Nouvelle-Calédonie : pour un destin commun, il faut être deux !

Pour nos lecteurs qui avaient suivi notre conférence sur le destin de la Nouvelle Calédonie que Magcentre avait organisé à l’Hotel Dupanloup en octobre 2018, intitulée “Nouvelle Calédonie, l’impossible réconciliation”, Philippe Voisin ancien Journaliste de France3 à Nouméa revient sur le scrutin de dimanche qui a vu la victoire des anti-indépendantistes dans le référendum calédonien.

Par Philippe Voisin

Centre culturel Tjibaou

Voilà, c’est fait. La Nouvelle-Calédonie a rejeté pour la troisième fois l’indépendance. Avec 96,49% de non, le président de la République savoure avec « respect et humilité … un résultat qui rend la France plus belle » ! Mais avec 56% d’abstention, c’est une étrange impression de gâchis qui résulte de ce troisième référendum calédonien. Voire une faute politique.

L’État français, garant de l’exécution des accords de Nouméa qui ont conduits à l’organisation de ce processus d’autodétermination, n’a pas tenu compte des appels au report du vote. Les indépendantistes ont boycotté avec discipline le scrutin. Certains bureaux de vote du Nord sont restés vides. Ce geste politique fort renforce les autorités coutumières Kanak qui ont porté ce mot d’ordre avec détermination.

Dans sa lettre aux français, François Mitterrand écrivait en 1988 :« Les deux communautés face à face n’ont aucune chance d’imposer durablement leur loi, sans l’autre et contre l’autre ». Emmanuel Macron n’a pas écouté le vieux chef deux fois élu.

Comment légitimer politiquement un scrutin qui a concerné la moitié du corps électoral ?

Ce chemin de paix patiemment respecté depuis trente ans par toutes les parties semble réellement menacé. Il était pourtant si nécessaire de sortir par le haut de ces accords, c’est-à-dire avec un taux de participation équivalent aux précédentes consultations (81,01% en 2018 et 85,69% en 2020).

Comme le souligne Alain Christnacht, ancien haussaire en Nouvelle-Calédonie, c’est un arsenal juridique sans précédent que la France organise depuis 33 ans pour résoudre la question calédonienne. « Un référendum national, cinq consultations dans l’archipel, deux lois constitutionnelles sur ce sujet. Il est probable que la liste n’est pas close. Un référendum de projet est annoncé. Il n’est pas exclu qu’il doive être précédé d’une nouvelle révision constitutionnelle. » Tout ça devient fragilisé par un exécutif pragmatique qui reste sourd à la parole Kanak.
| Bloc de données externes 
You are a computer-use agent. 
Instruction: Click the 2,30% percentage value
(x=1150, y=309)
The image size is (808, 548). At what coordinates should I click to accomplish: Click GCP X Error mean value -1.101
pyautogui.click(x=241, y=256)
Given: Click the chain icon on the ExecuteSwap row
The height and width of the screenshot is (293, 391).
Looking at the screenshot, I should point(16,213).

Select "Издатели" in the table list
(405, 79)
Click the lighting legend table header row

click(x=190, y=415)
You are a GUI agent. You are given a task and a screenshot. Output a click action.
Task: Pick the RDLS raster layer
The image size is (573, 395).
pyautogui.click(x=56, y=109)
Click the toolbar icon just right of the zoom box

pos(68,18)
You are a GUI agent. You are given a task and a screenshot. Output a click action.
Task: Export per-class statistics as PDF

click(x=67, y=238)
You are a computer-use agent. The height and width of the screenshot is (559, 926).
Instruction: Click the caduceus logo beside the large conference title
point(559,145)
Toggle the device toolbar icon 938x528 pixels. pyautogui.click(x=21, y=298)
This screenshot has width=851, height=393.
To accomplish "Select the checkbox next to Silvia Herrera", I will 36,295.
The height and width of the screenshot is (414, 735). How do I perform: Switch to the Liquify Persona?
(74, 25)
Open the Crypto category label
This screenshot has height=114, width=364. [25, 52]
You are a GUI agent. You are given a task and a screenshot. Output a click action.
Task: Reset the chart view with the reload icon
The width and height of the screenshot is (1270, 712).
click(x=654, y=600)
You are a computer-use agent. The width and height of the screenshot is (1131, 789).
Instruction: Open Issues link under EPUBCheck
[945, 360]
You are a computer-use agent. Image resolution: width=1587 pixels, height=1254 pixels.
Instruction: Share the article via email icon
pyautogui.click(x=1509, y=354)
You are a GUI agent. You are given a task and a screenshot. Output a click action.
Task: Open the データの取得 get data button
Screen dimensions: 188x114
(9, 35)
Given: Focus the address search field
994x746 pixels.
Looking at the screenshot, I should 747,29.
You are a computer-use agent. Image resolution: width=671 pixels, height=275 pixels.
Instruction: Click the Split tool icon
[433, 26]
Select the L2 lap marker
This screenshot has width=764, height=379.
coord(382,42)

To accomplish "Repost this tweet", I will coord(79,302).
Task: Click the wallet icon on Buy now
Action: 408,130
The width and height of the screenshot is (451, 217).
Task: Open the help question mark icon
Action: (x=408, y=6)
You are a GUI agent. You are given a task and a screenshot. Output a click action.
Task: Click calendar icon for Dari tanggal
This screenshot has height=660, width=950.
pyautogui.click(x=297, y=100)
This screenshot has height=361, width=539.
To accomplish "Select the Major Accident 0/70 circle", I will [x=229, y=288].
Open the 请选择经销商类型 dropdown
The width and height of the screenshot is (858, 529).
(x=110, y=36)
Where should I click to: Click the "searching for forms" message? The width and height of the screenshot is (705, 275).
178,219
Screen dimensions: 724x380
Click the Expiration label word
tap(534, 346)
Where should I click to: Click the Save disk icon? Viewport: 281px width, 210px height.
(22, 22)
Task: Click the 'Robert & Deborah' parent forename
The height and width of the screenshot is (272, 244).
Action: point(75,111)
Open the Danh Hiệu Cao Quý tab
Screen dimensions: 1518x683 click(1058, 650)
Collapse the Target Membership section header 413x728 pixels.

Ne pas reporter le scrutin, c’est prendre le risque d’une rupture du projet d’avenir commun.

Il est illusoire d’imaginer que des discussions vont s’ouvrir demain pour s’engager sur le chemin d’une solution politique. La mission que le chef de l’Etat a confié à son ministre de l’Outremer fragilisé par la crise aux Antilles s’annonce délicate. Les partisans de l’Indépendance refusent le dialogue avec un gouvernement dont la neutralité est douteuse, avec un président engagé dans une campagne présidentielle risquée, qui n’a pas hésité à sacrifier les enjeux calédoniens dans le calendrier métropolitain.

Et en même temps, les loyalistes vainqueurs espèrent « qu’en dépit de leur non-participation et de quelques déclarations malheureuses, les indépendantistes avec lesquels nous travaillons depuis tant d’années au sein des institutions, seront en responsabilité avec nous, à nos côtés, pour dessiner cette nouvelle communauté de destin calédonienne. » Mais pour un destin commun, il faut être deux !

Sur la scène internationale, l’image de la France ne sort pas grandie de cet épisode. Comment peut-on justifier devant les Nations du monde un processus de décolonisation sans la participation du peuple premier ? L’Australie et la Nouvelle-Zélande surveillent avec attention tout facteur de déstabilisation de la zone Pacifique. La Chine qui place ses pions aux Iles Salomon et au Vanuatu est à l’affût.